Interface element records —

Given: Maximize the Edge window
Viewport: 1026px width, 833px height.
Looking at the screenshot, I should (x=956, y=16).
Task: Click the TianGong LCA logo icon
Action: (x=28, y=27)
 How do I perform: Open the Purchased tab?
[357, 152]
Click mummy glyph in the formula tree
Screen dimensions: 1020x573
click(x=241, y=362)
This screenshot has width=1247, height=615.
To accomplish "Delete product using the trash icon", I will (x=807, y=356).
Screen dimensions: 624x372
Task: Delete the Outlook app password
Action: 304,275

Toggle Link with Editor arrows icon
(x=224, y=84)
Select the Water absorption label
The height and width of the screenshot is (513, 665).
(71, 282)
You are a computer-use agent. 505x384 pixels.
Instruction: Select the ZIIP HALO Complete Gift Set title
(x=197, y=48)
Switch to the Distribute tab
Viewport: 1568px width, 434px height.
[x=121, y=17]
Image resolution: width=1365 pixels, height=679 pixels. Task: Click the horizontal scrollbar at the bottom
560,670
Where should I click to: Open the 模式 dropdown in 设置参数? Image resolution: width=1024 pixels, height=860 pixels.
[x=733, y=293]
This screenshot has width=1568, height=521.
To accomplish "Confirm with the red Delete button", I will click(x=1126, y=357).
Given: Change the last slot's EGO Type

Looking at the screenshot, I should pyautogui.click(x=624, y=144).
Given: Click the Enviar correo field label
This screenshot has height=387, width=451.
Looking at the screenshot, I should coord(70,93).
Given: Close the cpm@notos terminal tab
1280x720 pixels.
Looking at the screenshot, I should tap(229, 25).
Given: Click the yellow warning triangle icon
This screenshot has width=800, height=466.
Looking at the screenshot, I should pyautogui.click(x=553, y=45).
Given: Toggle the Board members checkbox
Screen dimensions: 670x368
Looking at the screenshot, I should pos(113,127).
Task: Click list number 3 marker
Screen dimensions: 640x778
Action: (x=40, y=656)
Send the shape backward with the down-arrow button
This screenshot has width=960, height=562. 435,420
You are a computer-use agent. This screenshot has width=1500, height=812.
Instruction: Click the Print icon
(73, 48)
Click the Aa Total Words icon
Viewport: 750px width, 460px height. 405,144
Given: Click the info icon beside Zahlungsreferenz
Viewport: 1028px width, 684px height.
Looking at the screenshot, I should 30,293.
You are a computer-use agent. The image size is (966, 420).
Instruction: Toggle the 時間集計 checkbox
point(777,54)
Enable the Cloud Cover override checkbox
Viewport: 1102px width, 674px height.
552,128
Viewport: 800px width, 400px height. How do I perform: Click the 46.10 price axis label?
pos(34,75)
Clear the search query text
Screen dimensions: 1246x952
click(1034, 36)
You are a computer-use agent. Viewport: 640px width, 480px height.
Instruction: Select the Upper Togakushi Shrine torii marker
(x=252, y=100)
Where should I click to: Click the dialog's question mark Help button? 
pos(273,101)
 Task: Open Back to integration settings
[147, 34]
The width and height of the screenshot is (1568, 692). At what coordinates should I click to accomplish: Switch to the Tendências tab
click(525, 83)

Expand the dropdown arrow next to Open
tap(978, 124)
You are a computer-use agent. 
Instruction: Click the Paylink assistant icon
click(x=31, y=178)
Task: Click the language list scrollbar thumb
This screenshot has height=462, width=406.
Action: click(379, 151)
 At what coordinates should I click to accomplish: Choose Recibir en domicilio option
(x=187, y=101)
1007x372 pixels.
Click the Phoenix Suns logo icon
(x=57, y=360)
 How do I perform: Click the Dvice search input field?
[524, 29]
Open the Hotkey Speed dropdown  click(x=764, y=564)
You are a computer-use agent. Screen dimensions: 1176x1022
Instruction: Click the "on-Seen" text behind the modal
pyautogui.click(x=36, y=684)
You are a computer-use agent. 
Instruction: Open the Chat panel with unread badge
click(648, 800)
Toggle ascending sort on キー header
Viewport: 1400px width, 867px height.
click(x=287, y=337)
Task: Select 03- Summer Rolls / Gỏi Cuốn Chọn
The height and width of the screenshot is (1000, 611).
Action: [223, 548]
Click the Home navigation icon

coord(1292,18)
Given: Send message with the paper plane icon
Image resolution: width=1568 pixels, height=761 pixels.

PROBLEM REQUIREMENTS — Swap "computer-use agent" for "screen assistant" everywhere it occurs in the items above, changing nothing else.

EXPECTED ANSWER —
Given: Maximize the Edge window
Viewport: 1026px width, 833px height.
Looking at the screenshot, I should (x=956, y=16).
Task: Click the TianGong LCA logo icon
Action: (x=28, y=27)
 How do I perform: Open the Purchased tab?
[357, 152]
Click mummy glyph in the formula tree
Screen dimensions: 1020x573
click(x=241, y=362)
This screenshot has width=1247, height=615.
To accomplish "Delete product using the trash icon", I will (x=807, y=356).
Screen dimensions: 624x372
Task: Delete the Outlook app password
Action: 304,275

Toggle Link with Editor arrows icon
(x=224, y=84)
Select the Water absorption label
The height and width of the screenshot is (513, 665).
(71, 282)
You are a screen assistant. 505x384 pixels.
Instruction: Select the ZIIP HALO Complete Gift Set title
(x=197, y=48)
Switch to the Distribute tab
Viewport: 1568px width, 434px height.
[x=121, y=17]
Image resolution: width=1365 pixels, height=679 pixels. Task: Click the horizontal scrollbar at the bottom
560,670
Where should I click to: Open the 模式 dropdown in 设置参数? Image resolution: width=1024 pixels, height=860 pixels.
[x=733, y=293]
This screenshot has width=1568, height=521.
To accomplish "Confirm with the red Delete button", I will click(x=1126, y=357).
Given: Change the last slot's EGO Type

Looking at the screenshot, I should pyautogui.click(x=624, y=144).
Given: Click the Enviar correo field label
This screenshot has height=387, width=451.
Looking at the screenshot, I should coord(70,93).
Given: Close the cpm@notos terminal tab
1280x720 pixels.
Looking at the screenshot, I should tap(229, 25).
Given: Click the yellow warning triangle icon
This screenshot has width=800, height=466.
Looking at the screenshot, I should pyautogui.click(x=553, y=45).
Given: Toggle the Board members checkbox
Screen dimensions: 670x368
Looking at the screenshot, I should pos(113,127).
Task: Click list number 3 marker
Screen dimensions: 640x778
Action: (x=40, y=656)
Send the shape backward with the down-arrow button
This screenshot has width=960, height=562. 435,420
You are a screen assistant. This screenshot has width=1500, height=812.
Instruction: Click the Print icon
(73, 48)
Click the Aa Total Words icon
Viewport: 750px width, 460px height. 405,144
Given: Click the info icon beside Zahlungsreferenz
Viewport: 1028px width, 684px height.
Looking at the screenshot, I should 30,293.
You are a screen assistant. The image size is (966, 420).
Instruction: Toggle the 時間集計 checkbox
point(777,54)
Enable the Cloud Cover override checkbox
Viewport: 1102px width, 674px height.
552,128
Viewport: 800px width, 400px height. How do I perform: Click the 46.10 price axis label?
pos(34,75)
Clear the search query text
Screen dimensions: 1246x952
click(1034, 36)
You are a screen assistant. Viewport: 640px width, 480px height.
Instruction: Select the Upper Togakushi Shrine torii marker
(x=252, y=100)
Where should I click to: Click the dialog's question mark Help button? 
pos(273,101)
 Task: Open Back to integration settings
[147, 34]
The width and height of the screenshot is (1568, 692). At what coordinates should I click to accomplish: Switch to the Tendências tab
click(525, 83)

Expand the dropdown arrow next to Open
tap(978, 124)
You are a screen assistant. 
Instruction: Click the Paylink assistant icon
click(x=31, y=178)
Task: Click the language list scrollbar thumb
This screenshot has height=462, width=406.
Action: click(379, 151)
 At what coordinates should I click to accomplish: Choose Recibir en domicilio option
(x=187, y=101)
1007x372 pixels.
Click the Phoenix Suns logo icon
(x=57, y=360)
 How do I perform: Click the Dvice search input field?
[524, 29]
Open the Hotkey Speed dropdown  click(x=764, y=564)
You are a screen assistant. Screen dimensions: 1176x1022
Instruction: Click the "on-Seen" text behind the modal
pyautogui.click(x=36, y=684)
You are a screen assistant. 
Instruction: Open the Chat panel with unread badge
click(648, 800)
Toggle ascending sort on キー header
Viewport: 1400px width, 867px height.
click(x=287, y=337)
Task: Select 03- Summer Rolls / Gỏi Cuốn Chọn
The height and width of the screenshot is (1000, 611).
Action: [223, 548]
Click the Home navigation icon

coord(1292,18)
Given: Send message with the paper plane icon
Image resolution: width=1568 pixels, height=761 pixels.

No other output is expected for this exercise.